**EXERCISE DIRECTIONS**: Would you give the number of lines below in which the string "agent" appears? Nothing else is needed.

**INPUT RECORDS**:
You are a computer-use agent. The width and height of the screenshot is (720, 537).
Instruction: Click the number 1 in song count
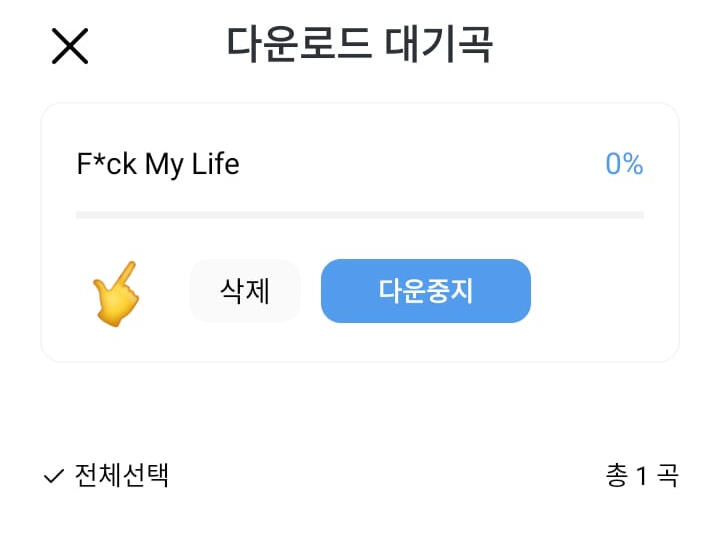641,477
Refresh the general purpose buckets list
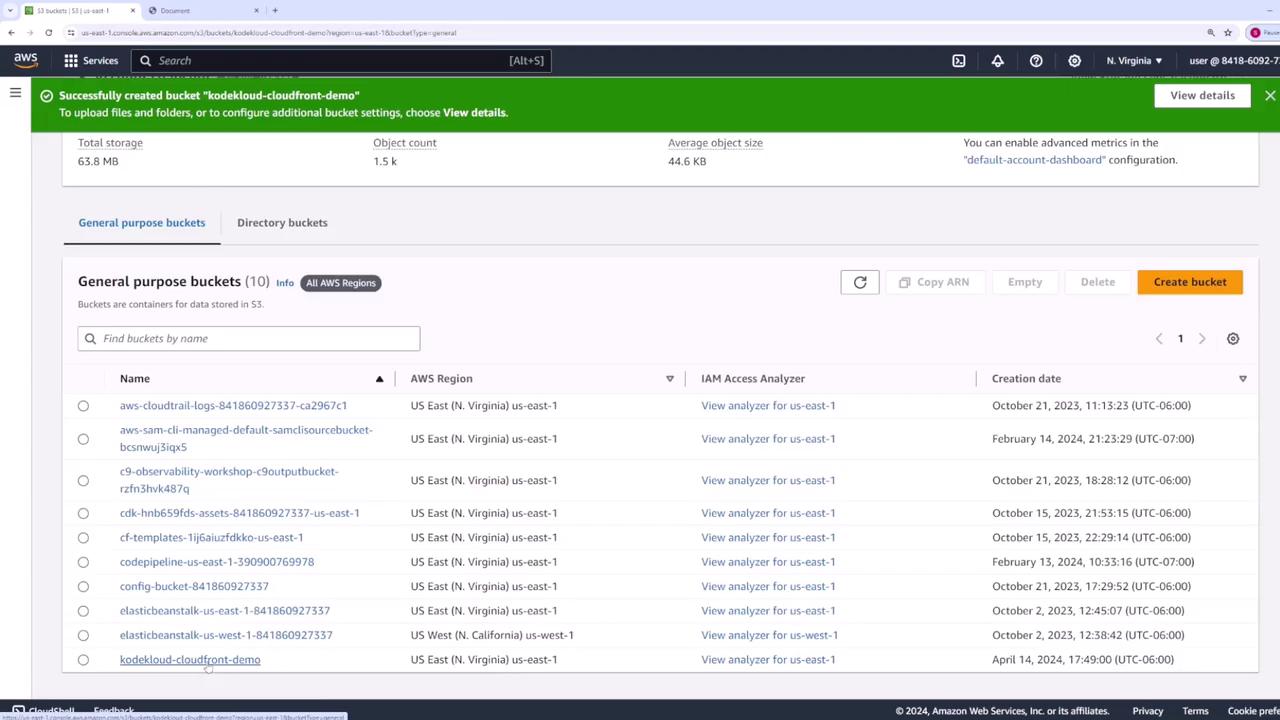This screenshot has height=720, width=1280. point(859,282)
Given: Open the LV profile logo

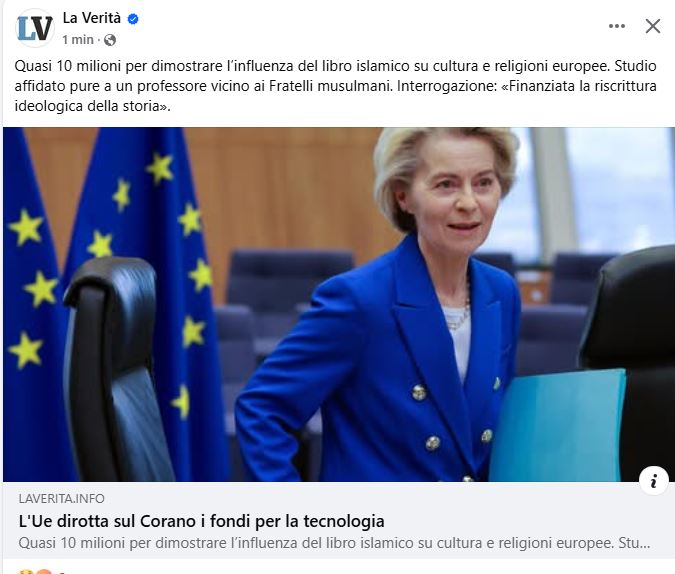Looking at the screenshot, I should (35, 28).
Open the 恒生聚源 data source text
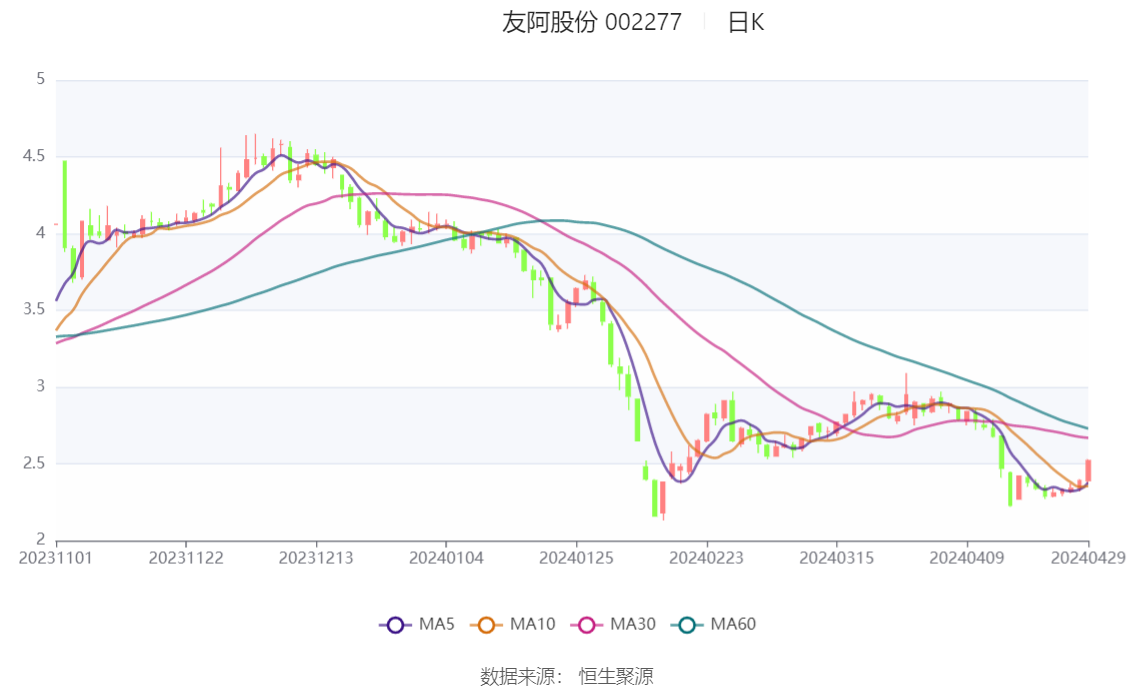The width and height of the screenshot is (1134, 689). (616, 677)
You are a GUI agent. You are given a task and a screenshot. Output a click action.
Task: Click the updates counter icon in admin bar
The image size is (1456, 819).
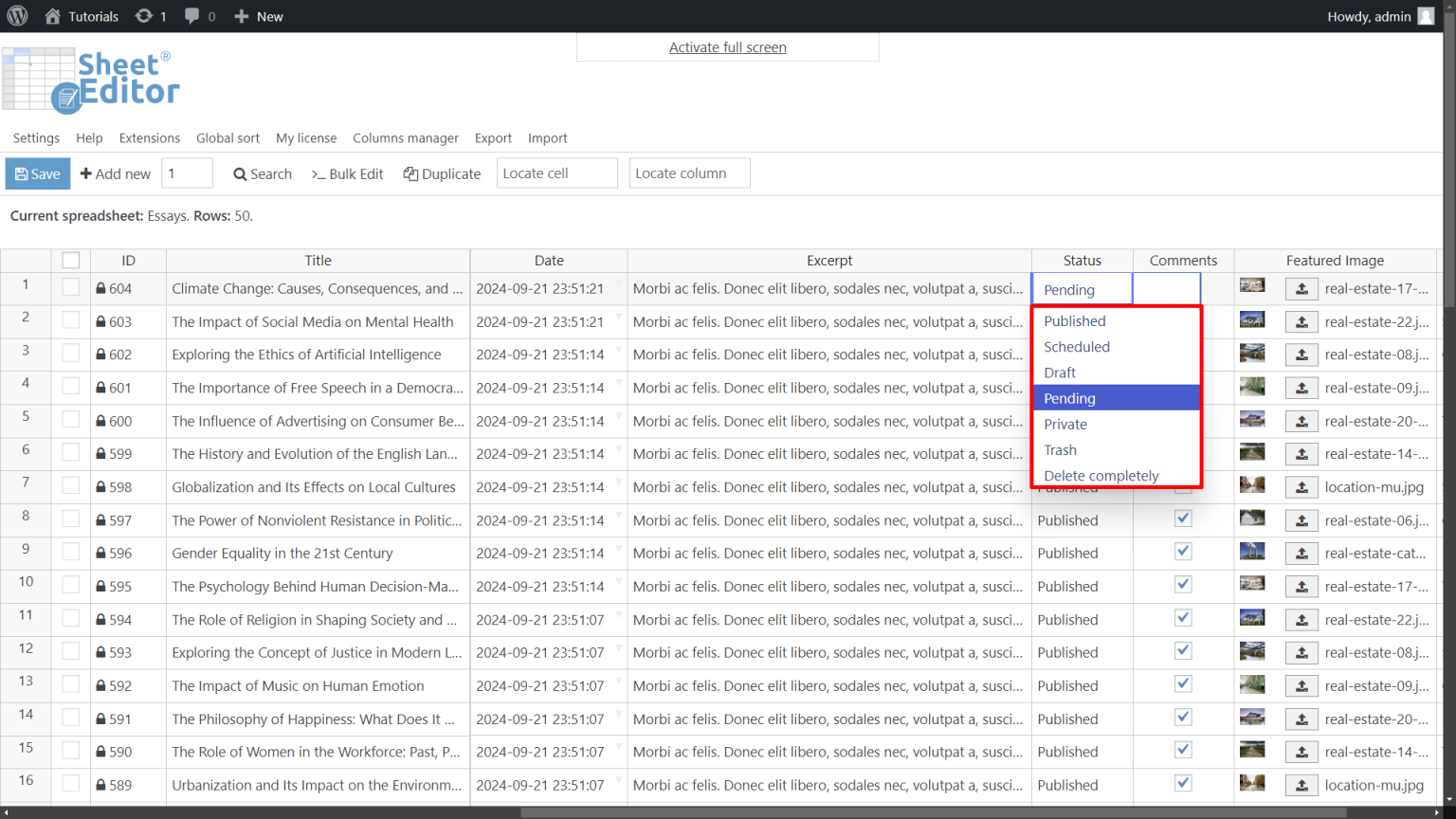pyautogui.click(x=142, y=15)
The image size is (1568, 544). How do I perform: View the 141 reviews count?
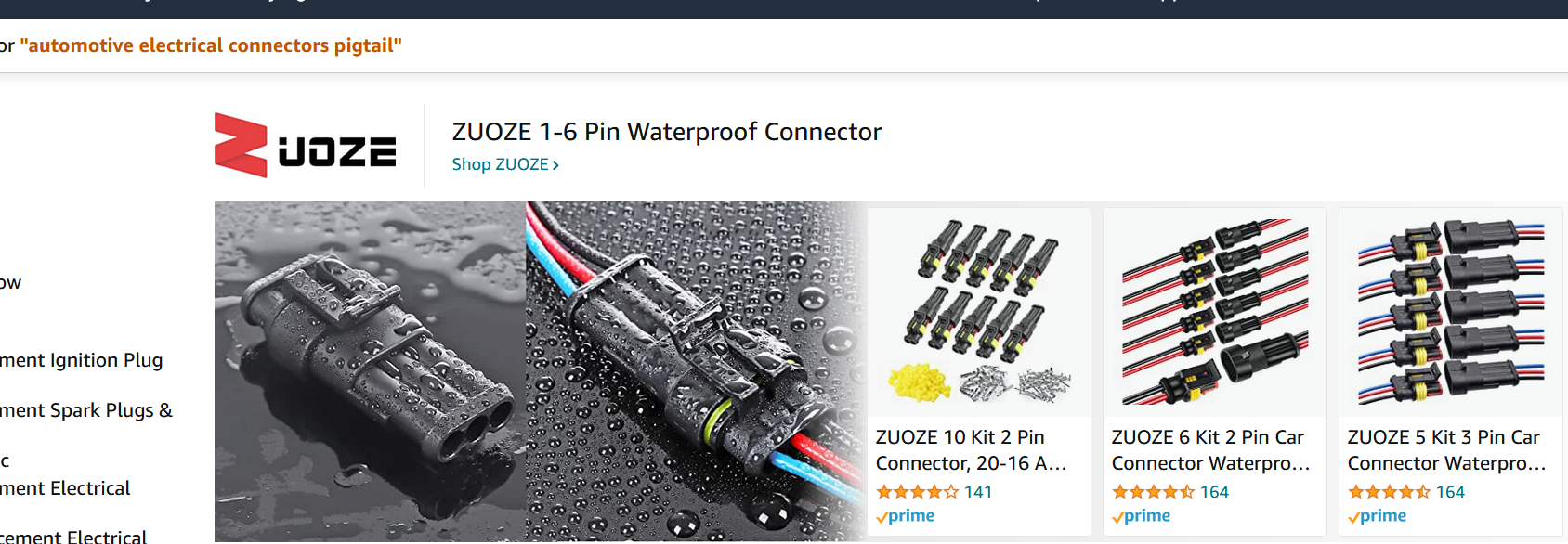point(978,492)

**YOUR SOLUTION**: 2